Pattern-transfer imperfections were also observed and can be attributed to both the PDMS template and the local substrate/contact conditions. In several patterned MAPbBr
3 microstructures, local disruptions, missing stripe segments, or irregular line distortions appear at positions consistent with defects or contamination on the PDMS stamp itself (
Figure 4b–d, red arrows). Such features are transferred together with the intended grating morphology and therefore represent practical limitations of using soft, reusable PDMS templates. In addition, even when the stamp pattern is well defined, incomplete or non-uniform transfer can occur because the PDMS stamp does not always maintain perfectly conformal contact with the substrate during crystallization. This effect is especially important on rough, defective, or polycrystalline perovskite surfaces, where pre-existing topography can locally prevent uniform confinement. For example, patterned growth on a polycrystalline MAPbBr
3 film supported by PDMS produced only partially transferred 2 μm features, while growth on a defective region of a MAPbBr
3 macrocrystal yielded incomplete 0.8 μm patterning (
Figure S10). These observations indicate that pattern fidelity is governed not only by the nominal stamp periodicity, but also by stamp quality, local contact pressure, substrate flatness, and the presence of pre-existing surface defects. Therefore, although static PDMS stamping provides a simple route to patterned perovskite microcrystals, improved control over template cleanliness, stamp deformation, substrate planarity, and conformal contact would be required for more uniform pattern replication. More advanced nanoimprint or controlled-contact strategies may help mitigate these limitations when high-fidelity large-area patterning is required.

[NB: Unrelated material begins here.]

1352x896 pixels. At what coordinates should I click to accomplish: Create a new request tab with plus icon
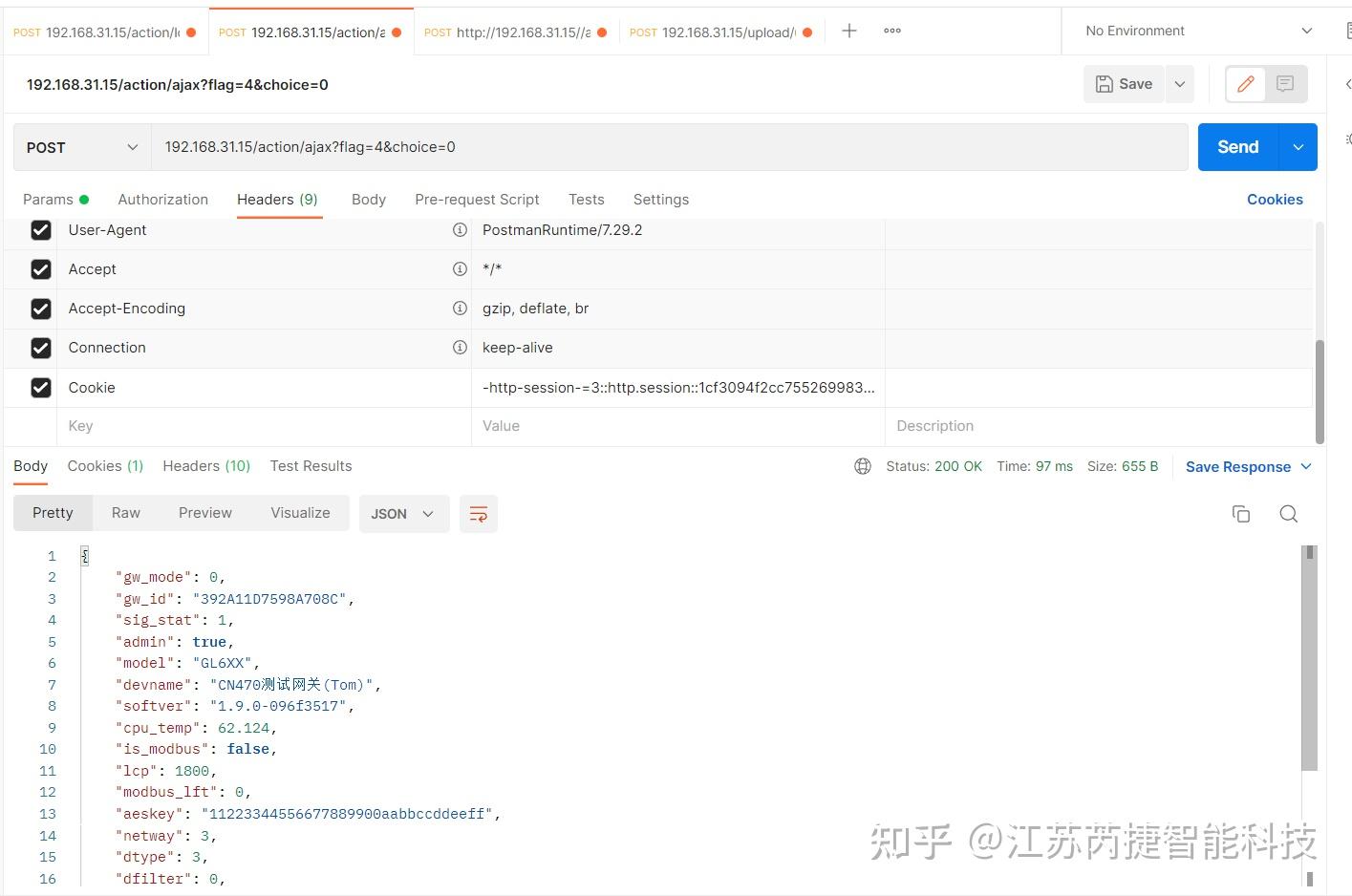click(848, 30)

Previously unreported wrinkled morphologies were also frequently observed in patterned MAPbBr
3 microcrystals grown under the confinement of static PDMS stamps (
Figure 5e,
Figure 7a and
Figure S11). Optical and fluorescence microscopy (
Figure 5e,f and
Figure S11a,b) show that these wrinkled regions retain the characteristic green emission of MAPbBr
3 under 405 nm excitation, indicating that the corrugated areas remain optically active perovskite rather than non-emissive residues or fully degraded material. XRD analysis (
Figure 7c) further confirms that the wrinkled samples are still composed of the MAPbBr
3 phase and exhibit strong preferential orientation with respect to the substrate surface. SEM imaging reveals that the wrinkles correspond to surface morphological corrugations superimposed on otherwise linearly patterned microcrystals (
Figure S11c,d). In some cases, the crystal top surface is flat with the intended linear grating pattern clearly visible in the regions between the wrinkles (
Figure 7b).
The origin of these wrinkles is most likely mechanical rather than compositional. Similar stress-induced distortions are known in soft-template or confined-growth systems [
27], and in the present case they may arise from the combined effects of PDMS elasticity, compressive loading, and well-known swelling of PDMS in organic solvents. This interpretation is supported by inspection of the PDMS stamp after crystallization under an applied pressure of approximately 8 kPa, which revealed clearly visible wrinkle-like features on the PDMS surface itself (
Figure S12a). To separate the roles of solvent exposure and mechanical pressure, control experiments were performed without applying additional external pressure. When the PDMS stamp was simply placed on top of the substrate, wrinkle-free patterned MAPbBr
3 crystallization was obtained, although the pattern depth was lower than in pressure-assisted experiments (
Figure 7d–f). In addition, heating the PDMS template at 60 °C in the presence of DMSO but without applied pressure did not generate comparable wrinkles (
Figure S12b). These observations suggest that solvent exposure alone is insufficient to produce the observed deformation under the tested conditions, whereas applied pressure is a key factor promoting wrinkling of the PDMS stamp and its subsequent transfer to the growing perovskite microcrystals. Consequently, pressure improves conformal contact and pattern depth, but excessive or poorly controlled loading can also introduce stamp deformation and secondary wrinkle patterns.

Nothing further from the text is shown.